Brasileiros desenvolvem curativo à base de abacaxi

(Foto: Divulgação)

Pesquisadores das Universidades de Sorocaba e da Unicamp, com apoio da Fapesp, descobriram que a associação de uma proteína do abacaxi com a celulose produzida por bactérias age como um anti-inflamatório cicatrizante de ferimentos.

A bromelina, como é chamada a proteína de abacaxi, tem a capacidade de quebrar moléculas de outras proteínas. Essa característica faz com que as células mortas na ferida sejam removidas, limpando-a, acelerando a cicatrização e prevenindo infecções graves.
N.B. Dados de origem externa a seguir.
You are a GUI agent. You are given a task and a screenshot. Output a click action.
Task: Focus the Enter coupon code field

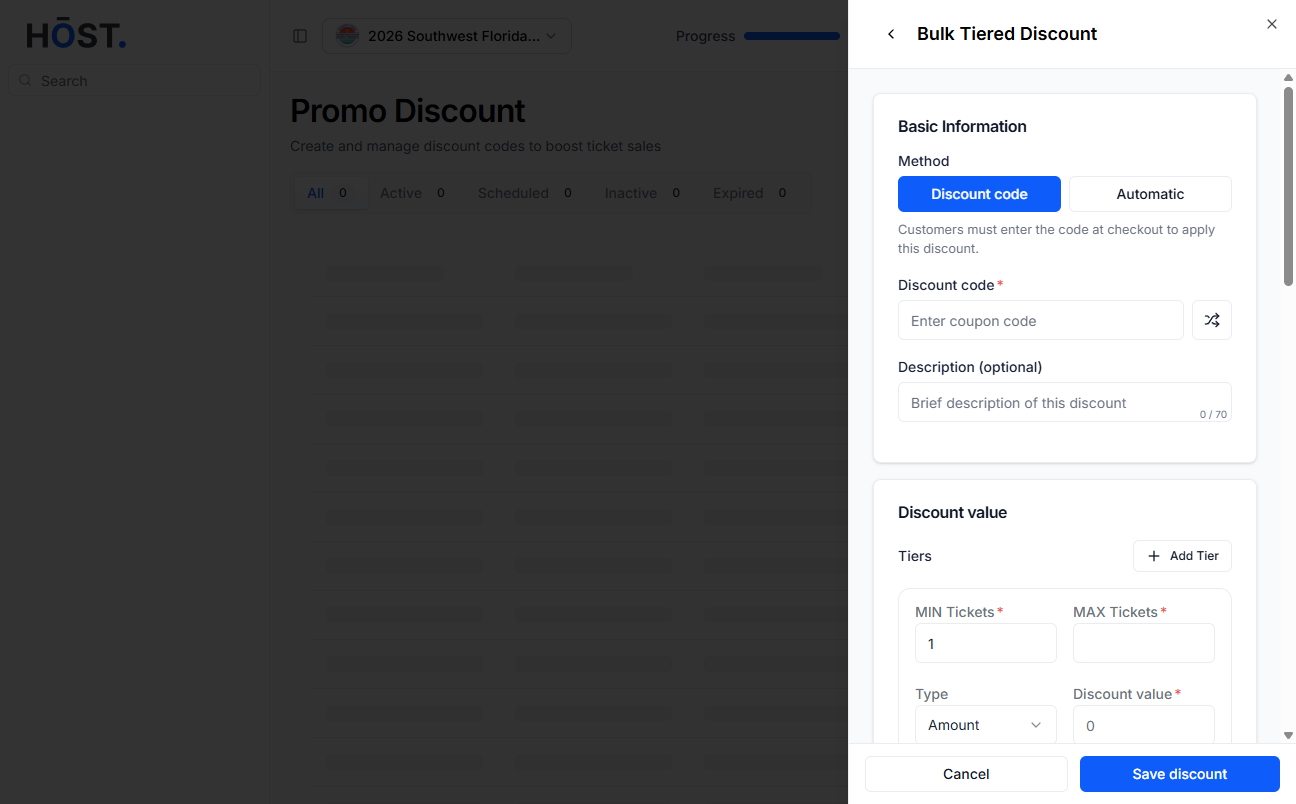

Já a celulose é o biopolímero mais abundante da natureza e pode ser sintetizada por alguns microorganismos, como a bactéria Gluconacetobacter xylinus, que a transforma em nanofibras biocompatíveis.
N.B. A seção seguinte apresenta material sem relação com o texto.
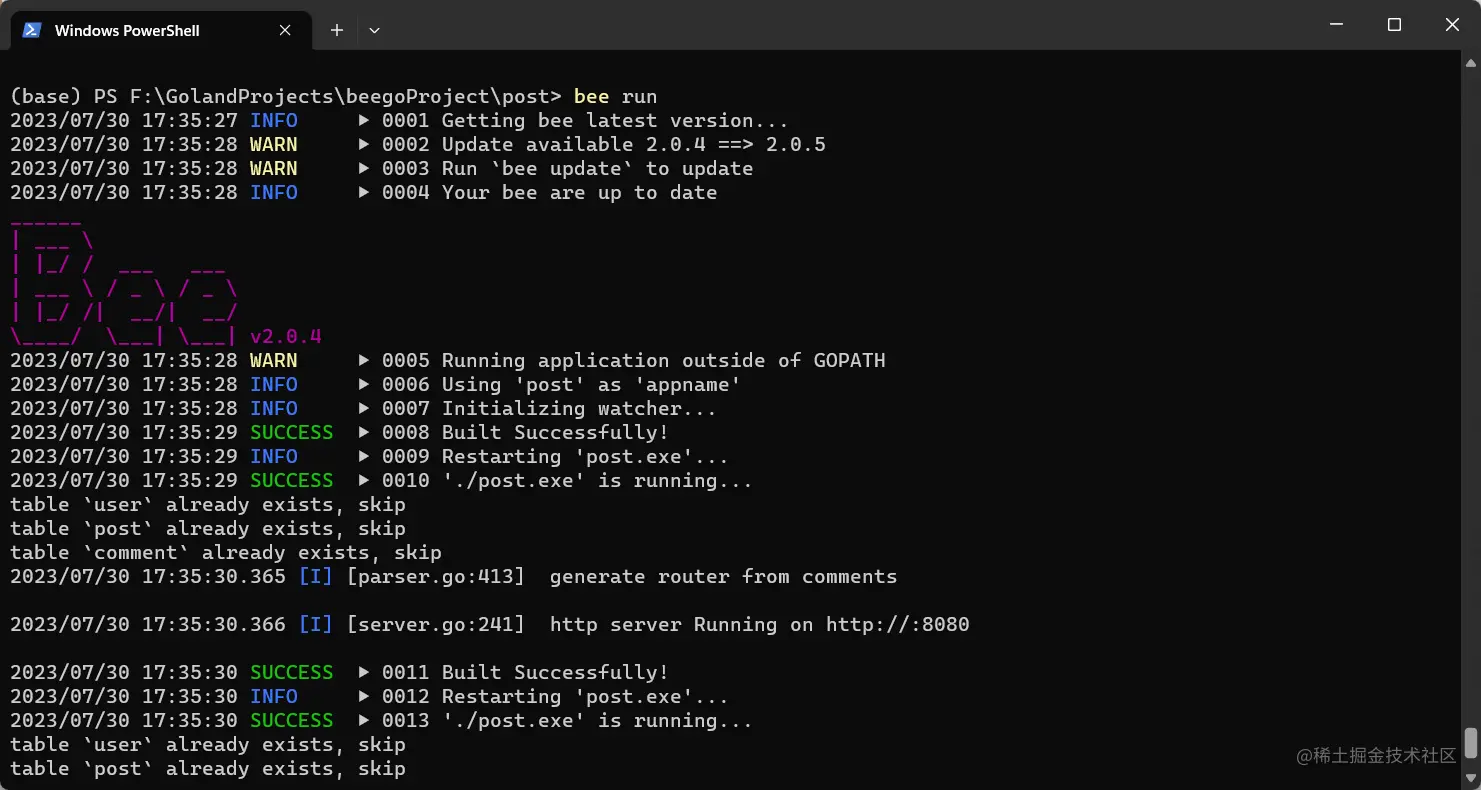1481x790 pixels.
Task: Select the Windows PowerShell tab
Action: click(160, 30)
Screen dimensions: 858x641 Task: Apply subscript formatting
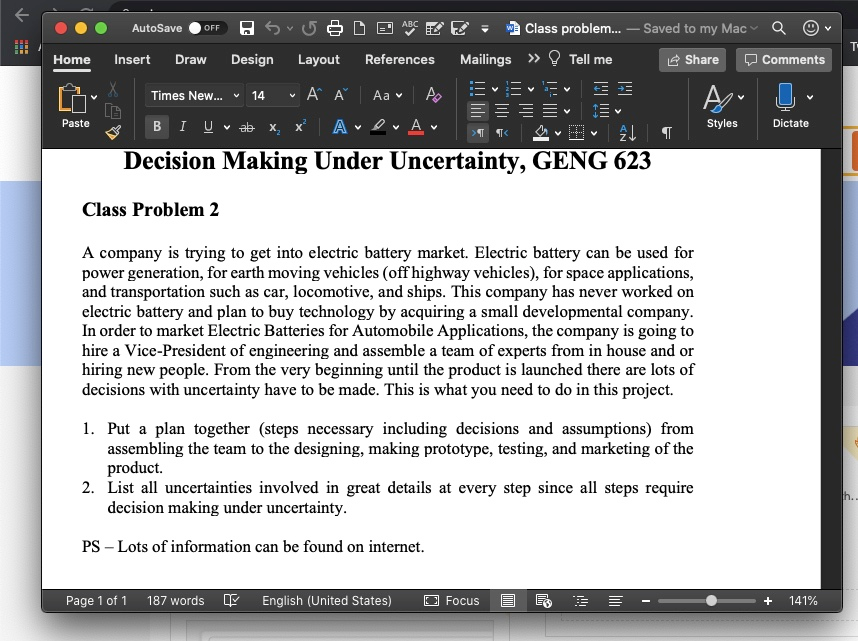pos(276,126)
Para fazer o produto, as membranas de nanocelulose são mergulhadas por 24 horas em uma solução de bromelina. Com a incorporação da propriedade do abacaxi à celulose, há um aumento de nove vezes na ação antimicrobiana da membrana, “que potencializou a atividade proteica e outras ações importantes para a cicatrização, como o aumento de antioxidantes”, explica a pesquisadora Angela Faustino Jozala.

A segunda fase do desenvolvimento do medicamento deve começar em breve.